*** Opening ENTRIES PROVIDED ***

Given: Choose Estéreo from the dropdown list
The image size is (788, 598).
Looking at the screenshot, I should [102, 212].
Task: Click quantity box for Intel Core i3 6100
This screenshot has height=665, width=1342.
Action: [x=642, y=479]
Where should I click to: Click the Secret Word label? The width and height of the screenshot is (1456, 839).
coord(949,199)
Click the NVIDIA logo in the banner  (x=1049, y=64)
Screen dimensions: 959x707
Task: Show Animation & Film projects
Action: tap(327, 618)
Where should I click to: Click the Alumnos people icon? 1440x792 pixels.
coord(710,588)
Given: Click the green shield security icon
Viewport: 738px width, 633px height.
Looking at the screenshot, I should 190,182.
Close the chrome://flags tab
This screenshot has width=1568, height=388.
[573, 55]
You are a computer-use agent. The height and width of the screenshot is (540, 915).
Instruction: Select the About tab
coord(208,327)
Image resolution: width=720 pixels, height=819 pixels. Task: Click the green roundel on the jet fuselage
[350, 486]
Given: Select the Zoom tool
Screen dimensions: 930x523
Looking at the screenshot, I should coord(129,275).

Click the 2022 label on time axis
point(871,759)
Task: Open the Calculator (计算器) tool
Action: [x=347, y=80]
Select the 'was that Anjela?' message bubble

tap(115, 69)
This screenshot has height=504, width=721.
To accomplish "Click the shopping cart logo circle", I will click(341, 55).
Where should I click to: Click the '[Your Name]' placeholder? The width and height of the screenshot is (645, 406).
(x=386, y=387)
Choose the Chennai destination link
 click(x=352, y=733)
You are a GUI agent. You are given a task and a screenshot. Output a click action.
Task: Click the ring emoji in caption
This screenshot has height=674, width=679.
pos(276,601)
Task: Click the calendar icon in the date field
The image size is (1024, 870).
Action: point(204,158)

*** Closing ENTRIES PROVIDED ***

## WORK INSTRUCTION
Some lines of the data above may hold the word "agent"; state how many do, and give only that number.

## ANSWER BOX
2